Pressure Cooker Tomato Puttaneska Sauce
- Yield: 3 ½ cups
- Servings: 6
- Prep Time: 10m
- Cook Time: 10m
- Ready In: 20m
Average Member Rating
(5 / 5)
1 People rated this recipe
- 3 tablespoons olive oil
- 1 cup finely chopped yellow onion
- 4 cloves garlic,peeled and minced
- 3 oil-packed anchovy fillets,chopped
- 1/4 teaspoon red pepper flakes
- 35 oz (1L) can whole plum tomatoes in jice,crushed and undrained
- 1/4 cup (60 ml) dry red wine
- 1/4 cup (60 ml) water
- 1/3 cup (80 g) pitted oil-dured black olives
- 1 tablespoon capers,rinsed and drained
- 1/2 teaspoon dried oregano
- 1/2 teaspoon dried basil
- 1/4 cup (60 g) fresh parsley,minced
- freshly ground black pepper to taste
Preheat olive in pressure cooker over medium-high heat. Add chopped onion and cook,stirring,until it begins to caramelize,for about 10 minutes. Reduce heat to low to avoid burning.

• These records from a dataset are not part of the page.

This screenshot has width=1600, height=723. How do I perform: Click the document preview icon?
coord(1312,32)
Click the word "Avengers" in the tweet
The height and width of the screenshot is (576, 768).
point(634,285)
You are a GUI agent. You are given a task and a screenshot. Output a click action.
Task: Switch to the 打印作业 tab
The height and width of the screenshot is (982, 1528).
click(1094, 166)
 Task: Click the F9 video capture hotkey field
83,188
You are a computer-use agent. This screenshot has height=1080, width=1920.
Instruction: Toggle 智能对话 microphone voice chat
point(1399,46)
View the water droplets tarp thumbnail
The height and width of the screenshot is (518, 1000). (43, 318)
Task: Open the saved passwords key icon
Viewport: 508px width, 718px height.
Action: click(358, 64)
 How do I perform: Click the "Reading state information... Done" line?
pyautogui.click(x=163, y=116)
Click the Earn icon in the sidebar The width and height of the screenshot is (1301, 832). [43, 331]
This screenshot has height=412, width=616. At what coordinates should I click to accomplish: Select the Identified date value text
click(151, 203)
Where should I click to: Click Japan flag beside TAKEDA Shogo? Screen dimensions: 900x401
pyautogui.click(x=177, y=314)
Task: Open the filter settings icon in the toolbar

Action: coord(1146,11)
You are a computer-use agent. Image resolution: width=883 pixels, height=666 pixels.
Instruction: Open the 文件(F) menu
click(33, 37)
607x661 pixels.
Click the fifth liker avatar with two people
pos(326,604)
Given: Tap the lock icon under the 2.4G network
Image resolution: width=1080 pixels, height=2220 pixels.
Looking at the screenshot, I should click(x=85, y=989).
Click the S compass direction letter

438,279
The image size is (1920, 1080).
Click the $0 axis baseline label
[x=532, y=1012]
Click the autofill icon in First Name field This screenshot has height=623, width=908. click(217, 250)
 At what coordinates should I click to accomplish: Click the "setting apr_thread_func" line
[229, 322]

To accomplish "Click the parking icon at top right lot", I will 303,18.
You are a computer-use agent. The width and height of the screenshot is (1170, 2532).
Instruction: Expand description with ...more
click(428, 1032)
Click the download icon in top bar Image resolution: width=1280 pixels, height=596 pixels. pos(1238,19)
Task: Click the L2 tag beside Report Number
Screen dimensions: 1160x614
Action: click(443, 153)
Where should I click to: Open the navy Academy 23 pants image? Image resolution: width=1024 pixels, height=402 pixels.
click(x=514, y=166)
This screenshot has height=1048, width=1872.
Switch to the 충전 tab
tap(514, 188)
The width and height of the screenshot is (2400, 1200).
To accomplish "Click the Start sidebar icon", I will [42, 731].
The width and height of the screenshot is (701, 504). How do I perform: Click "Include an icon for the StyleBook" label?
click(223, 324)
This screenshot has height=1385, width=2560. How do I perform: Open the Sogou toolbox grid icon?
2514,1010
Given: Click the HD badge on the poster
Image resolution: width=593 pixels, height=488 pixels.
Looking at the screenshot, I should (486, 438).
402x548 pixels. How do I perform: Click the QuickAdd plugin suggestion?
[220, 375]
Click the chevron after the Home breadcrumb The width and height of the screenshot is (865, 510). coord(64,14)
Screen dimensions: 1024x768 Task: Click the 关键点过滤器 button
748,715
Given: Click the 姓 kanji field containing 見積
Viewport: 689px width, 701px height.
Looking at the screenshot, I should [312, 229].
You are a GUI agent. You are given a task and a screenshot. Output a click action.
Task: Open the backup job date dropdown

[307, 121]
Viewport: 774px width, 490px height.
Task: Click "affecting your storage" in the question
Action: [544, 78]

Add garlic,anchovies and red pepper flakes. Cook,stirring,to melt the anchovies.
Stir in remaining ingredients,except parsley. Bring mixture to a boil. Season with black pepper.
Close and lock the lid. Set burner heat to high. When pressure cooker reaches high pressure,reduce burner heat to low and set timer to cook for 10 minutes.
Remove the pot from the heat and set aside. Stir in minced parsley. Season with black pepper if necessary.